Associated British Foods (LSE:ABF), the diversified food and retail conglomerate, downgraded its Sugar division outlook, now expecting an adjusted operating loss of between £25 million and £60 million for the 2026 financial year.
The deterioration is driven primarily by elevated gas costs in Europe, where the prolonged Middle East conflict has pushed energy price expectations higher, triggering the likelihood of onerous contract provisions for the 2026/27 UK beet crop if current gas prices persist. Lower average European selling prices and volume shortfalls in Africa, caused by rain-related production delays in Tanzania and higher South African sugar imports, compounded the shortfall.
"The duration and severity of the Middle East conflict have increased gas price expectations for next year, which has impacted our European profit outlook," chief executive George Weston said.
Beyond Sugar, full-year guidance is unchanged: group adjusted operating profit and adjusted earnings per share in 2026 are still expected to be below last year.

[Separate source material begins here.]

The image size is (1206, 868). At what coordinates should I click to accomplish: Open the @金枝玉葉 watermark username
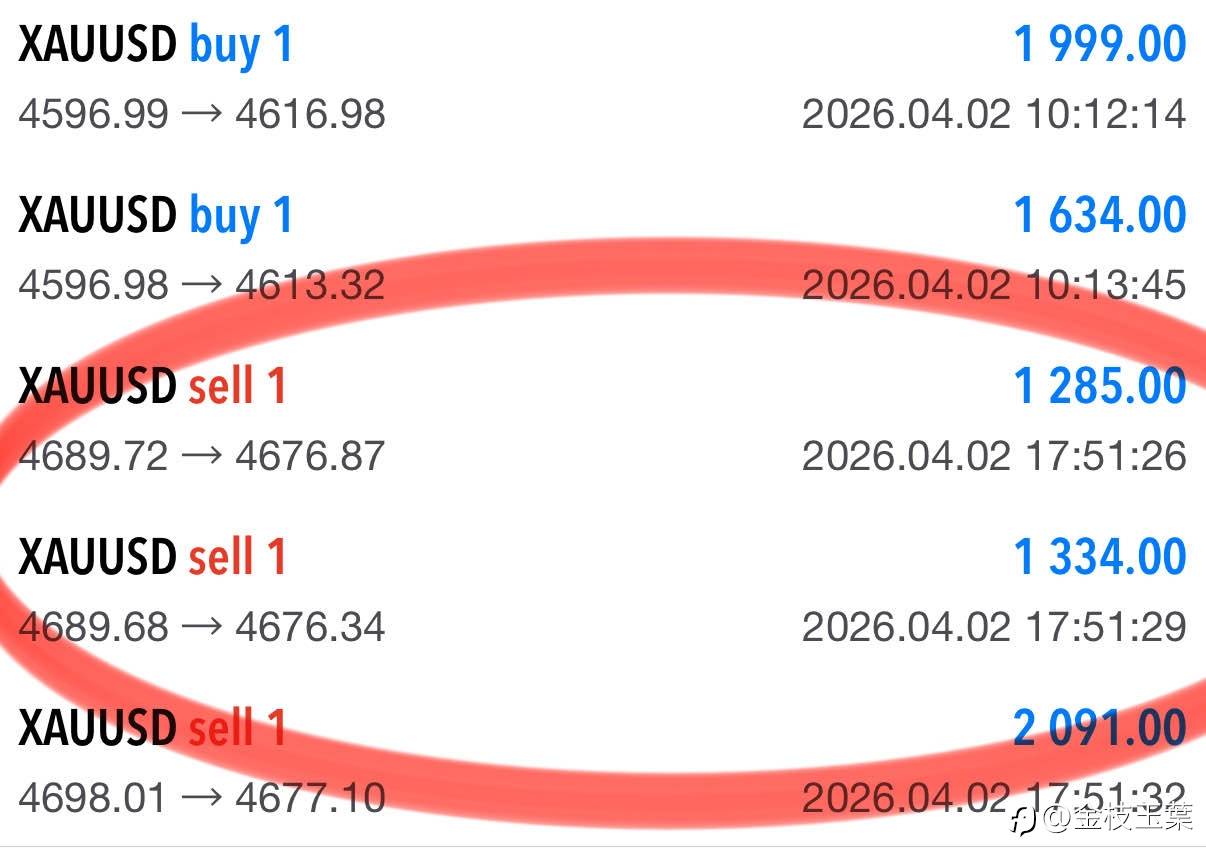click(x=1118, y=820)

Primark, which accounts for the largest share of group revenue, delivered third-quarter sales growth of 3% in constant currency, though like-for-like sales fell 2.2%, with the company maintaining its full-year adjusted operating profit margin guidance of approximately 10%. Grocery and Ingredients both posted modest constant-currency revenue growth of 1% and 3% respectively.
ABF also noted that, looking into the 2027 financial year, it currently expects a further deterioration in the Sugar result beyond the upper end of the 2026 range, though it flagged multiple variables that could influence the outcome materially in either direction.
The planned demerger of Primark from ABF's food businesses remains on track to become effective before the end of calendar year 2027.